### CONSIGNE DONNÉE
Répondez à partir du passage choisi :
1. Quelle langue l'auteur entend-il chez Ch'Vavar ?
2. Avec quoi l'auteur dit-il vouloir éviter un rapprochement fâcheux ?
3. À quelle page renvoie la seconde citation de Jean-Pascal Dubost ?

### PASSAGE CHOISI
Conservatoire, réservoir, potager
Le livre de Jean-Pascal, celui-là bien sûr, mais tous les autres sont aussi de formidables conservatoires de langue. Or entendant le picard de Ch’Vavar, les mots anciens de Dubost, j’éprouve un sentiment d’ancrage dans un fond(s) commun, trop oublié et qui a l’étrange caractéristique d’être une vraie source d’énergie. J’éviterai un rapprochement fâcheux avec les énergies fossiles, mais le processus est un peu le même, des mots, des tournures, des phrases, des expressions se sont accumulées au fond de notre langue, composant un substrat plein d’énergie qui peut nous animer, qui nous anime même sans doute à notre insu. Jean-Pascal Dubost : « aimant à mâcher ce schmilblick / transmué en poèmes bien durs / qui font une belle envergure / à la vie – confinée ou pas – .
Je le cite encore « j’étais en mode herculéen, / en un prométhéen combat / pour la régénérer, ma joie, / et dans mes travaux incrédules / n’être pas ras les homoncules / était le souci de ma joie / et la joie était une foi, /une force contre l’ennui / qui encline à mal tout autrui, / et forse en l’ennui je pompais / l’énergie de la joie, qui sait. » (p. 147)

### MATÉRIEL FOURNI
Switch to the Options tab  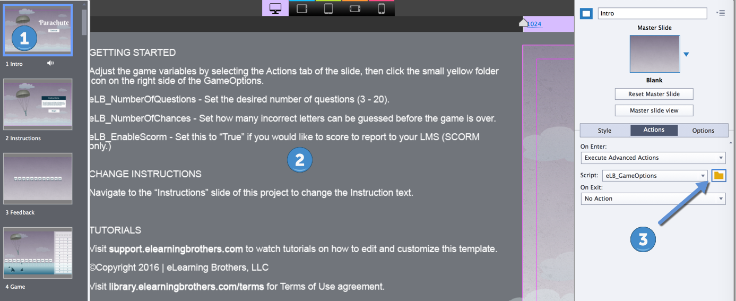pos(703,131)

### SOLUTION PROPOSÉE
1. Le picard.
2. Avec les énergies fossiles.
3. À la page 147.